Washington bids farewell to Go-Go legend Chuck Brown

Washingtonians paid last respects Tuesday to Chuck Brown, “the Godfather of Go-Go,” whose infectious funk riffs and marathon gigs gave the US capital its own soundtrack when it needed it most.

Brown, 75, who embraced music while serving time in prison for murder in his early 20s, died May 16 in a Baltimore hospital of multi-organ failure from sepsis, leaving behind a unique genre of African American music.

The public viewing at the Howard Theater — with thousands of mourners lining up around the block — came one month to the day before Brown was scheduled to play at the historic and recently restored venue.

“Hip-hop came to DC (in the 1980s and 1990s) but it could never take over Go-Go,” said retired firefighter Ditalian Raufu, 56, wiping the sweat off his brow in the midday heat on Chuck Brown Way outside the theater’s main door.
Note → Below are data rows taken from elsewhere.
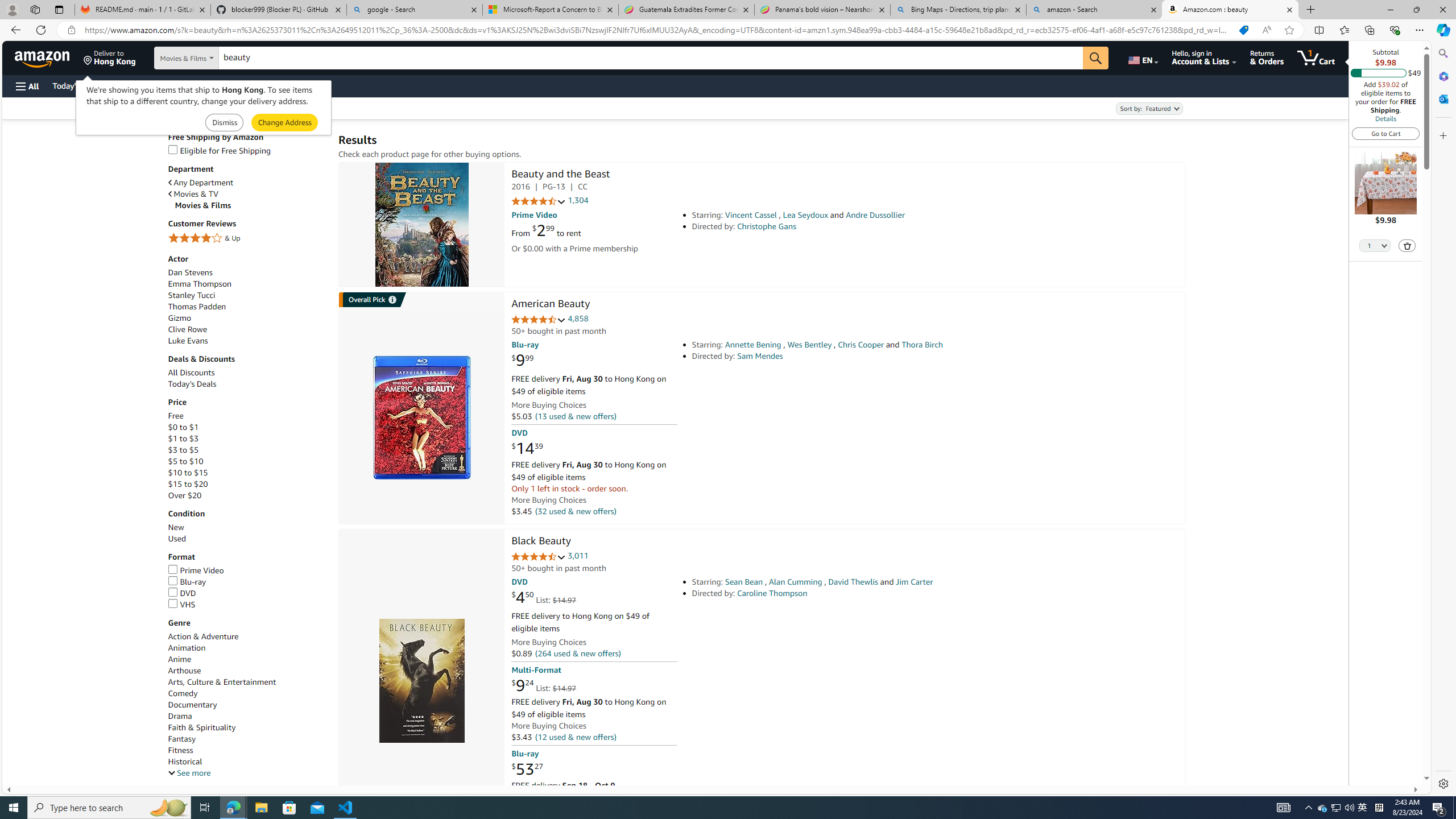
Lea Seydoux (805, 214)
Movies & TV (247, 194)
Gizmo (247, 317)
Comedy (182, 692)
Documentary (191, 704)
$53.27 (527, 768)
$5 to $10 (185, 461)
Stanley Tucci (191, 294)
Free (247, 415)
Skip to main content (48, 56)
Black Beauty (421, 681)
Comedy (247, 693)
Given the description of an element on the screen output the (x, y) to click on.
“Hip-hop is sampling. Go-Go is pure beat,” added Raufu, explaining how Go-Go gigs — in venues as varied as tiny nightclubs and wide-open parks — would “Go-Go” on and on, with the congas and drums never stopping between songs.

“Chuck could take that beat and rock that beat for two hours, three hours or more, and just come up with different lyrics, different playback to the crowd … and before you knew it, it was daybreak.”

Fans filed past Brown’s coffin inside the Howard Theater at a rate of 1,200 an hour, starting at 11:00 am (1500 GMT) following a private service attended by family and close friends.

In a black pinstripe suit with satin lapels, together with his trademark black hat, sunglasses, and salt-and-pepper goatee, he looked splendid. Flowers spilled off his coffin. His Gibson electric guitar was at the side.

Mayor Vincent Gray shook hands with mourners, giving the 11-hour public viewing the flavor of a full-dress civic funeral, as soft jazz tunes played in the background.

Brown’s 1979 R&B hit “Bustin’ Loose” heralded the arrival of Go-Go at a time when Washington, despite being the political heart of a global superpower, was riddled with crime and crippled by a crack cocaine epidemic.

He went on to record a raft of other upbeat floor-fillers such as “We Need Some Money,” “Go Go Swing,” “We the People” and “Run Joe,” and became a beloved folk hero in the hometown of Duke Ellington and Marvin Gaye.

“You know, I could play jazz or R&B or rock and roll or gospel tomorrow if I wanted to, but Go-Go is still what gets (Washington) people to come out,” Brown told National Geographic in a 2010 interview.

Brown, who never knew his Marine father, was born in North Carolina — the ancestral state of many black Washingtonians — and moved to the capital as a child, eventually dropping out of school and working odd jobs.

Serving eight years in prison for fatally shooting a man in what he called an act of self-defense, he swapped five cartons of cigarettes for another inmate’s guitar — a life-changing moment.

Upon his release on parole, he started off playing backyard barbecue parties, then joined a group called Los Latinos in 1965 before starting up his own ensemble, the Soul Searchers.

“I’ll put it this way: when Chuck played for four hours, people stood up for four hours and partied,” said shopkeeper Nia Barnes, 57, who recalled one show that ran without any interruption to the music from 11:00 pm to 4:00 am.

Kenny Gross, 32, who succeeded his uncle as the Soul Searchers’ drummer, said he still has the telephone voicemail that Brown left him on the evening in 2007 that he invited him to join the band.

“Chuck was a special guy. He could take a million people to one place” with his music, said Gross, whose current group Familiar Faces is among several Go-Go bands that are taking the genre forward.

“It’s a movement,” he said. “It’s going to keep growing. We have no choice but to keep growing.”